Task to complete
All of the data must be output without alteration.

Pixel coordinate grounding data
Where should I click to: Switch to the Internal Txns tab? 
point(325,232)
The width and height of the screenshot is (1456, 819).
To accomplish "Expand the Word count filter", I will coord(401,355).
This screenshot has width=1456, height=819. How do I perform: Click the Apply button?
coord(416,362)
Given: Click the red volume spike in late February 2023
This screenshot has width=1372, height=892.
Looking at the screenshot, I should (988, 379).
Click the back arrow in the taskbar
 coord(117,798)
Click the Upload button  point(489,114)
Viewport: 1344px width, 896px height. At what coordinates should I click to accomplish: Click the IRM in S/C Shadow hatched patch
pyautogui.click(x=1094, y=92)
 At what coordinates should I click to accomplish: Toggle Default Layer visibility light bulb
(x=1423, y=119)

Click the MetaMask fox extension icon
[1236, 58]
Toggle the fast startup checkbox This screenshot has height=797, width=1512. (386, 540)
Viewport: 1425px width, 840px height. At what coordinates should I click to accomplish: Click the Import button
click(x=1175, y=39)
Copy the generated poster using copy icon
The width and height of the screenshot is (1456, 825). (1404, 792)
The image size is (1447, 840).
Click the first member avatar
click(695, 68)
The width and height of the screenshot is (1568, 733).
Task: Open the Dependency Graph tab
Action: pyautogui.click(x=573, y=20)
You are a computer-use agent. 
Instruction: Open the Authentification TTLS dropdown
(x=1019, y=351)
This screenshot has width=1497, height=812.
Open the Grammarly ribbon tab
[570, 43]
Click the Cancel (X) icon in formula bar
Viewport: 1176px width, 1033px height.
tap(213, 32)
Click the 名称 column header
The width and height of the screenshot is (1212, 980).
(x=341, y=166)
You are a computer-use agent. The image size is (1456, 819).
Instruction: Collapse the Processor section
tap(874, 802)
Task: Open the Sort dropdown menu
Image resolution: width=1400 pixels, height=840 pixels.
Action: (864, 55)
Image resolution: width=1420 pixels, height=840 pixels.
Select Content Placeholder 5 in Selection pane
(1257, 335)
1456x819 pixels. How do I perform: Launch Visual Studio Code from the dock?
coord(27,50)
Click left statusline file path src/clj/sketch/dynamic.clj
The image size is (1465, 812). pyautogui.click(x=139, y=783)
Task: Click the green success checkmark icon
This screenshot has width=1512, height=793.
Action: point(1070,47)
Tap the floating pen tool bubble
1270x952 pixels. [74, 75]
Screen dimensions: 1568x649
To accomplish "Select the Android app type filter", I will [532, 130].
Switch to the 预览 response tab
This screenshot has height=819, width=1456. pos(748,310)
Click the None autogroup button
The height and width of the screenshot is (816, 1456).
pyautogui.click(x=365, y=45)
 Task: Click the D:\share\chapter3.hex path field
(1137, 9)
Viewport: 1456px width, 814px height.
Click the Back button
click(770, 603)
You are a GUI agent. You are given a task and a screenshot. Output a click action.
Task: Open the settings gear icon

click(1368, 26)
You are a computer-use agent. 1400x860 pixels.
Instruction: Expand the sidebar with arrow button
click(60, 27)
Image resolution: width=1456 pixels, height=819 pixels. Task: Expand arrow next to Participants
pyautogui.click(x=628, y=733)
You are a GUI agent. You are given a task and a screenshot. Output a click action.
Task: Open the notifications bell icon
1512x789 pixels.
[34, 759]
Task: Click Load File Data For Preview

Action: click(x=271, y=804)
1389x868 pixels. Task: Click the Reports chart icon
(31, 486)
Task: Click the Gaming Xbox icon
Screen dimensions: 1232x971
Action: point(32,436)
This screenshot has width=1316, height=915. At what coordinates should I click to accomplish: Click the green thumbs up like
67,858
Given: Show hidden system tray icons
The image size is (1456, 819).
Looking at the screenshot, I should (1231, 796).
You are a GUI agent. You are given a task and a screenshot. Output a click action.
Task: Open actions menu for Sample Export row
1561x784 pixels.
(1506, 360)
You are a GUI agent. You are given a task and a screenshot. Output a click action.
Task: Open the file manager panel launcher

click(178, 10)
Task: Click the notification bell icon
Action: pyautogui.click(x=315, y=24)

Task response
Where should I click to: Switch to the Internal Txns tab? 
point(325,232)
The width and height of the screenshot is (1456, 819).
To accomplish "Expand the Word count filter", I will coord(401,355).
This screenshot has width=1456, height=819. How do I perform: Click the Apply button?
coord(416,362)
Given: Click the red volume spike in late February 2023
This screenshot has width=1372, height=892.
Looking at the screenshot, I should (988, 379).
Click the back arrow in the taskbar
 coord(117,798)
Click the Upload button  point(489,114)
Viewport: 1344px width, 896px height. At what coordinates should I click to accomplish: Click the IRM in S/C Shadow hatched patch
pyautogui.click(x=1094, y=92)
 At what coordinates should I click to accomplish: Toggle Default Layer visibility light bulb
(x=1423, y=119)

Click the MetaMask fox extension icon
[1236, 58]
Toggle the fast startup checkbox This screenshot has height=797, width=1512. (386, 540)
Viewport: 1425px width, 840px height. At what coordinates should I click to accomplish: Click the Import button
click(x=1175, y=39)
Copy the generated poster using copy icon
The width and height of the screenshot is (1456, 825). (1404, 792)
The image size is (1447, 840).
Click the first member avatar
click(695, 68)
The width and height of the screenshot is (1568, 733).
Task: Open the Dependency Graph tab
Action: pyautogui.click(x=573, y=20)
You are a computer-use agent. 
Instruction: Open the Authentification TTLS dropdown
(x=1019, y=351)
This screenshot has width=1497, height=812.
Open the Grammarly ribbon tab
[570, 43]
Click the Cancel (X) icon in formula bar
Viewport: 1176px width, 1033px height.
tap(213, 32)
Click the 名称 column header
The width and height of the screenshot is (1212, 980).
(x=341, y=166)
You are a computer-use agent. The image size is (1456, 819).
Instruction: Collapse the Processor section
tap(874, 802)
Task: Open the Sort dropdown menu
Image resolution: width=1400 pixels, height=840 pixels.
Action: (864, 55)
Image resolution: width=1420 pixels, height=840 pixels.
Select Content Placeholder 5 in Selection pane
(1257, 335)
1456x819 pixels. How do I perform: Launch Visual Studio Code from the dock?
coord(27,50)
Click left statusline file path src/clj/sketch/dynamic.clj
The image size is (1465, 812). pyautogui.click(x=139, y=783)
Task: Click the green success checkmark icon
This screenshot has width=1512, height=793.
Action: point(1070,47)
Tap the floating pen tool bubble
1270x952 pixels. [74, 75]
Screen dimensions: 1568x649
To accomplish "Select the Android app type filter", I will [532, 130].
Switch to the 预览 response tab
This screenshot has height=819, width=1456. pos(748,310)
Click the None autogroup button
The height and width of the screenshot is (816, 1456).
pyautogui.click(x=365, y=45)
 Task: Click the D:\share\chapter3.hex path field
(1137, 9)
Viewport: 1456px width, 814px height.
Click the Back button
click(770, 603)
You are a GUI agent. You are given a task and a screenshot. Output a click action.
Task: Open the settings gear icon

click(1368, 26)
You are a computer-use agent. 1400x860 pixels.
Instruction: Expand the sidebar with arrow button
click(60, 27)
Image resolution: width=1456 pixels, height=819 pixels. Task: Expand arrow next to Participants
pyautogui.click(x=628, y=733)
You are a GUI agent. You are given a task and a screenshot. Output a click action.
Task: Open the notifications bell icon
1512x789 pixels.
[34, 759]
Task: Click Load File Data For Preview

Action: click(x=271, y=804)
1389x868 pixels. Task: Click the Reports chart icon
(31, 486)
Task: Click the Gaming Xbox icon
Screen dimensions: 1232x971
Action: point(32,436)
This screenshot has width=1316, height=915. At what coordinates should I click to accomplish: Click the green thumbs up like
67,858
Given: Show hidden system tray icons
The image size is (1456, 819).
Looking at the screenshot, I should (1231, 796).
You are a GUI agent. You are given a task and a screenshot. Output a click action.
Task: Open actions menu for Sample Export row
1561x784 pixels.
(1506, 360)
You are a GUI agent. You are given a task and a screenshot. Output a click action.
Task: Open the file manager panel launcher

click(178, 10)
Task: Click the notification bell icon
Action: pyautogui.click(x=315, y=24)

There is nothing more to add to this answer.